All-time high reached in late 2021 was $69,000, so a price drop below $34,500 represents a correction of more than 50%.
NBC News: ‘Doctor Strange in the Multiverse of Madness,’ the 28th entry in the sprawling Marvel Cinematic Universe, conjured a commanding $185 million at the North American box office over the weekend, making it the biggest theatrical debut of the year so far, according to studio estimates Sunday.
The elaborately titled fantasy epic, starring Benedict Cumberbatch and Elizabeth Olsen, summoned another $265 million in foreign markets for a total opening weekend gross of $450 million, according to Walt Disney Pictures, the corporate parent of Marvel Studios.
The sequel's $185 million domestic haul makes it the 11th-biggest opening in American film industry, between “Incredibles 2” ($182.7 million) and “Avengers: Age of Ultron” ($191.3 million) in 2015, according to Disney.
The film also notched the second-largest domestic debut of the pandemic era — behind only Marvel's “Spider-Man: No Way Home,” which earned $260 million in North American ticket sales when it swung into theaters in December.
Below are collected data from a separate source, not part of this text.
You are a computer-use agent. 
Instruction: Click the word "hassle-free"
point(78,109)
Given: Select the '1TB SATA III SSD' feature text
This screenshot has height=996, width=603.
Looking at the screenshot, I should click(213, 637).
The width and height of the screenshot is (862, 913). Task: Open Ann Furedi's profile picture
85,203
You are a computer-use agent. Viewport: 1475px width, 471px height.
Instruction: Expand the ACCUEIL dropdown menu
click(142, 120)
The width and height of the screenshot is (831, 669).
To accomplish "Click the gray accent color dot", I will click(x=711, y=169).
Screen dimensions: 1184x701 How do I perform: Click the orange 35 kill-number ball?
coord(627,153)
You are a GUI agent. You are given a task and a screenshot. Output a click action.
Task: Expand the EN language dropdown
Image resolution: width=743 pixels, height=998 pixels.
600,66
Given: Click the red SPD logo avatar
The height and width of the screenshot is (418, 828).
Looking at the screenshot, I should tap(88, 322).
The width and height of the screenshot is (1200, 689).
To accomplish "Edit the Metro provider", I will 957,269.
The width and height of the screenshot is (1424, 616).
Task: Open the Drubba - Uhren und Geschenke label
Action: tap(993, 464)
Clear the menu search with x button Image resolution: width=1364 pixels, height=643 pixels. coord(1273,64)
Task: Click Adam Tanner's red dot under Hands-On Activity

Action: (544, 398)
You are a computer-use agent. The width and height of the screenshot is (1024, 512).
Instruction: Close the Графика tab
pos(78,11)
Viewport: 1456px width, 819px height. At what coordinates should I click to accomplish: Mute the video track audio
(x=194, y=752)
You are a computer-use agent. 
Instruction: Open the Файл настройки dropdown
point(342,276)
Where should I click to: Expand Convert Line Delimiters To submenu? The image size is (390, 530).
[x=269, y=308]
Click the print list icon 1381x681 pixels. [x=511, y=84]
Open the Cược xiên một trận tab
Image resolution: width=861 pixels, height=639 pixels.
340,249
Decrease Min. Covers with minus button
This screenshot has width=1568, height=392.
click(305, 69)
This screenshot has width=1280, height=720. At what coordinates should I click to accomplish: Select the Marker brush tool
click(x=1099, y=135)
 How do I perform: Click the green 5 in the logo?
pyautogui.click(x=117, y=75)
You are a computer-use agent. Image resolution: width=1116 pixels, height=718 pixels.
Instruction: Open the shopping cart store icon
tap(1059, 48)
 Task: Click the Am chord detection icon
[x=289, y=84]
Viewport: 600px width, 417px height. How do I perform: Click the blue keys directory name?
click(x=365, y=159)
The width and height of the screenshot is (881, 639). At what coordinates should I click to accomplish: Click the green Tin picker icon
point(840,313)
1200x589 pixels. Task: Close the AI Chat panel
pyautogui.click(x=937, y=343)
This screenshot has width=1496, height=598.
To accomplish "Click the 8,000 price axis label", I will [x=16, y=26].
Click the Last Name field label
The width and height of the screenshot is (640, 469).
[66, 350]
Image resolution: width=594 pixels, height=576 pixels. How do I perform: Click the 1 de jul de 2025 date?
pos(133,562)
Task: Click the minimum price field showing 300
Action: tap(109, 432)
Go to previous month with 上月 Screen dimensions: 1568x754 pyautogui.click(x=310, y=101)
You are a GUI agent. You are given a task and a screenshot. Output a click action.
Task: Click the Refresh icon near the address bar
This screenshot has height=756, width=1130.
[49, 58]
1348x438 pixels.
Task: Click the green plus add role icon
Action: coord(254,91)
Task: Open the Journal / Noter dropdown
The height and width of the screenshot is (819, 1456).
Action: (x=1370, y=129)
The movie “carries on a summer season Marvel tradition with this massive debut by igniting the spark that will set in motion what promises to be a very strong summer movie season in theaters,” said Paul Dergarabedian, a senior media analyst at Comscore, a company that tracks box office data.
The movie is a sequel to “Doctor Strange,” a psychedelic origin story released in 2016, and a continuation of the main storyline from 2021’s “WandaVision,” a Disney+ streaming series starring Olsen as a grief-stricken sorceress known as the Scarlet Witch.
The horse racing world was shocked Saturday as the long shot ‘Rich Strike’ won the 148th Kentucky Derby at 80-1 odds, one of the biggest upsets in the race’s history, the AP reports:
Anyone anticipating a return to normalcy in the Kentucky Derby got a dose of crazy on Saturday when an 80-1 shot came charging up the rail to win at Churchill Downs.
As favorite Epicenter and Zandon engaged in a duel at the front, Rich Strike stole the show with the second-biggest upset in the Derby’s 148-year history.
The chestnut colt beat 4-1 favorite Epicenter by three-quarters of a length. Zandon finished another three-quarters of a length back in third.
“I about fell down in the paddock when he hit the wire,” winning trainer Eric Reed said. “I about passed out.”
Rich Strike paid $163.60. Only Donerail in 1913 had a higher payout of $184.90.
“What a crazy Derby,” said trainer Kenny McPeek, whose horses finished eighth and ninth.
Rich Strike wasn’t even in the Derby until Friday when Hall of Fame trainer D. Wayne Lukas scratched Ethereal Road, making room for the chestnut colt that had just one previous win in his career.